Diotima is a serif typeface designed by Gudrun Zapf-von Hesse and published by Stempel. (Note: Zapf-von Hesse married her husband Hermann Zapf in 1951, around the time Diotima was first released. Her married name is used throughout this article for consistency.)

Diotima has a relatively slender and wide design, light in colour and suitable for purposes such as decorative printing and headings rather than for body text. Aspects of the roman recall Roman square capitals such as those on the Column of Trajan, such as the 'M' with no upper serifs (it has serifs in italic). The italic lower-case is relatively calligraphic in design with a 'single-story' 'g'. The design is named for the philosopher Diotima of Mantinea, perhaps appropriately highlighting its status as one of the few typefaces designed by a woman up to this point.

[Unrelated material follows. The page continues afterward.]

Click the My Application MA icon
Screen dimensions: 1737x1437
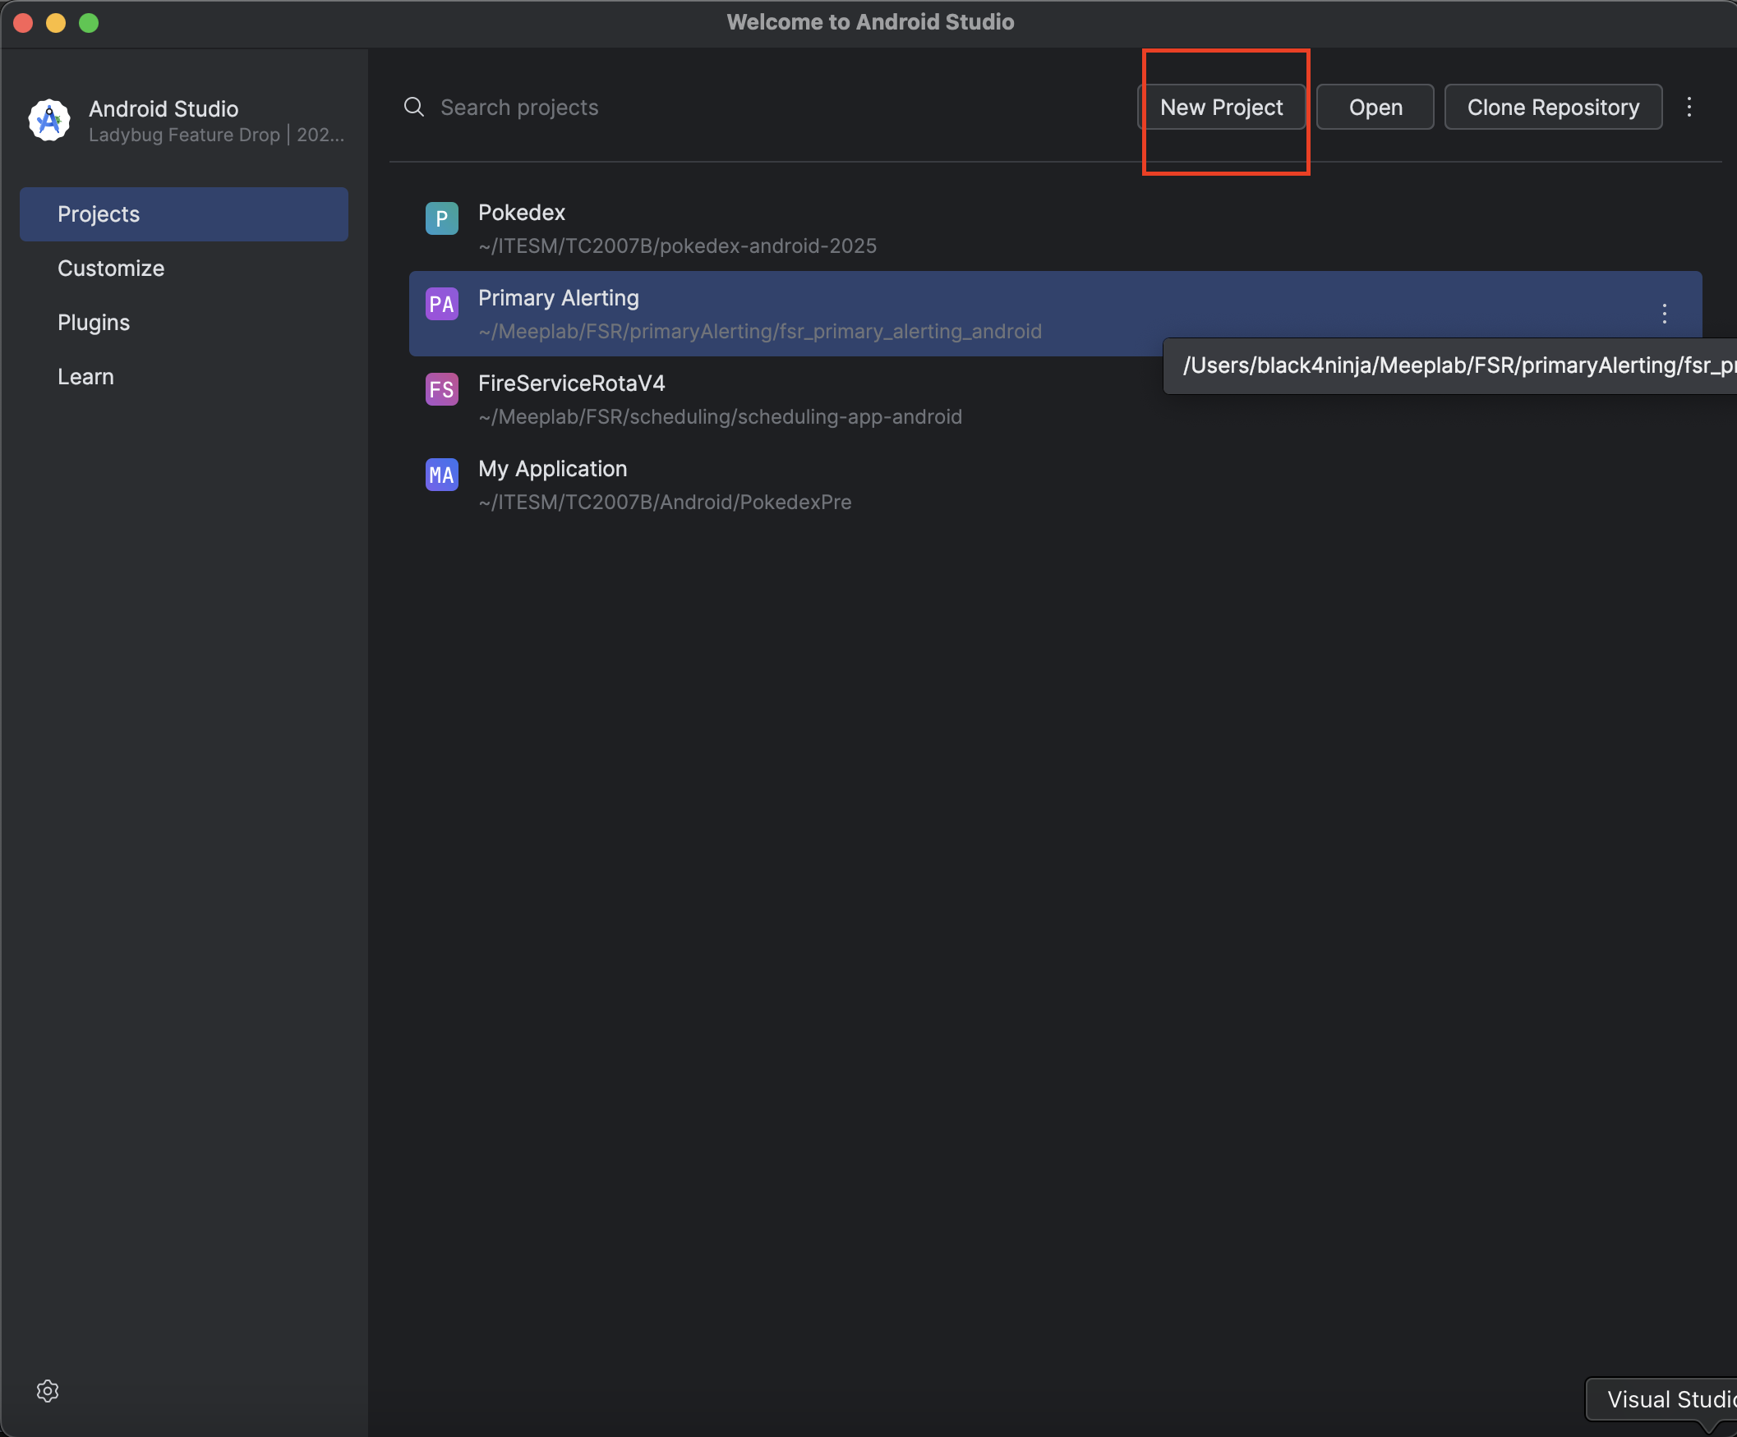point(442,475)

Diotima was released in the roman or regular style around 1951 and the italic around 1953, although Zapf-von Hesse had been working on the design for some years by this point. The design was her first full typeface. Her husband, Hermann Zapf, used it for typesetting their wedding announcement.

As was common for work by Stempel at this time, the original release was crafted by the punchcutter August Rosenberger. Stempel later released Ariadne-Initialen (Ariadne Initials), a set of swash capitals to complement it. The design was later reissued by Linotype.

In 2001, San Francisco Public Library held an exhibition on Hermann and Gudrun Zapf's work, showcasing early specimens of Diotima.

==Digitisations==
Diotima was digitised early on in the period of digital fonts, with releases by Linotype (which had inherited the rights from Stempel) and Adobe.

In 2008-9, Zapf-von Hesse and Akira Kobayashi of Linotype released Diotima Classic, a new interpretation. It is in light, regular, bold and heavy weights and italics. Linotype described the 'regular' weight as corresponding to the metal type after ink spread, and the light as analogous to the previous digital version (that shown right). The bold and heavy weights were new additions. The width was somewhat reduced in roman and widened in italic.